Governo estuda reduzir impostos para evitar aumento das passagens aéreas por causa da guerra no Oriente Médio
Por: Sérgio Roxo
Fonte: O Globo
Depois de reduzir o PIS/Cofins do diesel, o governo federal estuda também cortar
tributos para evitar que os preços das passagens aéreas subam. A guerra no Irã
tem influenciado as cotações internacionais do petróleo, o que reflete no
querosene de aviação, o QAV, que é o principal custo das empresas aéreas.
O Ministério de Portos e Aeroportos enviou na terça-feira ao Ministério da
Fazenda uma proposta com medidas que seguem a linha já adotada para reduzir
o impacto sobre o valor do diesel, mas vai além ao propor ações que reduzam o
custo de outros componentes do serviço aéreo. Não há na nota técnica
estimativas dos impactos orçamentários das medidas nem sugestão de como
compensar a perda de arrecadação.
A pasta defende a redução do PIS e do Cofins sobre o QAV até o fim do ano,
zerar a alíquota de Imposto sobre Operações Financeiras (IOF) incidente sobre
empresas aéreas e reduzir a alíquota de Imposto de Renda que incide sobre o
leasing (aluguel) das aeronaves.
O ministro de Portos e Aeroportos, Silvio Costa Filho, diz que a proposta visa
“preservar o equilíbrio econômico-financeiro das empresas, sem interferir
diretamente na formação do preço do QAV ou nos sinais de mercado”.

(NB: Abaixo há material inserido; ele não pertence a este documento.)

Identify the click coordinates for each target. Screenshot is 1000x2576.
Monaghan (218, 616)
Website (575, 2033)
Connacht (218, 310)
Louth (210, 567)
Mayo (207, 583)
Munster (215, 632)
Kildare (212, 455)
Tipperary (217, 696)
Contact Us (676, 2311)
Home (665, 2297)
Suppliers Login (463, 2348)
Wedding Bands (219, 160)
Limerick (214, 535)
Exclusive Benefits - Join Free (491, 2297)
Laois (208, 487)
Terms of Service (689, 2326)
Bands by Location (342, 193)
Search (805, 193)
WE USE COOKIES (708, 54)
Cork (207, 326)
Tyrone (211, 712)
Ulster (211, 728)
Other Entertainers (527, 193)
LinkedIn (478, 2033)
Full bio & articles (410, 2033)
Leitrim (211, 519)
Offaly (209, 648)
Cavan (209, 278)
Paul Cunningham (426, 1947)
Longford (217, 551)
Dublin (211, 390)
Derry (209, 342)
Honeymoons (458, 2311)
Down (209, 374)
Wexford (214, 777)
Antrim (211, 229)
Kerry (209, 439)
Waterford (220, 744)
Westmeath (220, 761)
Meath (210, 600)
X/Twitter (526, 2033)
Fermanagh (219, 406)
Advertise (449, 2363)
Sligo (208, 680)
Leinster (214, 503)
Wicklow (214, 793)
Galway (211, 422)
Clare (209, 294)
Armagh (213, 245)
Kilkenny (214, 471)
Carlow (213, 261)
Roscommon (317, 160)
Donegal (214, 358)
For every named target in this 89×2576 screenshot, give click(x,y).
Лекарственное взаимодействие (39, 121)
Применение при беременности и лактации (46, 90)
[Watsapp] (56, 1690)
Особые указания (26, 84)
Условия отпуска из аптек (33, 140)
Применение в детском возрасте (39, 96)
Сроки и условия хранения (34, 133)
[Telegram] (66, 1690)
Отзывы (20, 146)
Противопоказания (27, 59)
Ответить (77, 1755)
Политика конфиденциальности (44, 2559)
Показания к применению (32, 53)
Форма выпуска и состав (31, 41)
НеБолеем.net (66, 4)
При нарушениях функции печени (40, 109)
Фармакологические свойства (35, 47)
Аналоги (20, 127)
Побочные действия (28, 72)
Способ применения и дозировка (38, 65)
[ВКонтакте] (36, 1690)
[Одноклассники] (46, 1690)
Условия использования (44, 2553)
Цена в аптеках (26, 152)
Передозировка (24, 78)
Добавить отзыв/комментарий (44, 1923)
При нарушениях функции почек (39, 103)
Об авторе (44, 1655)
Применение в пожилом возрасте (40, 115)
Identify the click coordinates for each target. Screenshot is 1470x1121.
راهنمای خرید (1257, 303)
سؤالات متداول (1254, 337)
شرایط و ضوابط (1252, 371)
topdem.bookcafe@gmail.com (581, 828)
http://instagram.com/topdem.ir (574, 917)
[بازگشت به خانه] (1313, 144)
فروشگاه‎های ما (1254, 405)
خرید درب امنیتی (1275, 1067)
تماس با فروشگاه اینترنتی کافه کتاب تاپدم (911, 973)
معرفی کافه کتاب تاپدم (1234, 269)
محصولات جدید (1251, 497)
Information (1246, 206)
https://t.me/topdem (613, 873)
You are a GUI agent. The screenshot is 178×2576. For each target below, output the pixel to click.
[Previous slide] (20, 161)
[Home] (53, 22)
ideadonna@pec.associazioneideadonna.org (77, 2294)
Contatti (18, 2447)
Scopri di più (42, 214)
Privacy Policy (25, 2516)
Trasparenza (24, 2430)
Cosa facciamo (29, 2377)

No documento, a pasta afirma que “o aumento da cotação internacional do
petróleo tem impactos diretos e significativos sobre o preço do querosene de
aviação”.
Custo estrutural
“A alta do petróleo e do QAV eleva o custo estrutural do transporte aéreo; reduz
a capacidade de absorção de custos pelas companhias; provoca reajustes
tarifários graduais, porém persistentes; e afeta de forma mais severa rotas
regionais e mercados menos competitivos. Choques prolongados no preço do
petróleo tendem a se traduzir em tarifas aéreas mais elevadas e em menor oferta
de voos, com impactos econômicos e territoriais relevantes”, afirma o documento.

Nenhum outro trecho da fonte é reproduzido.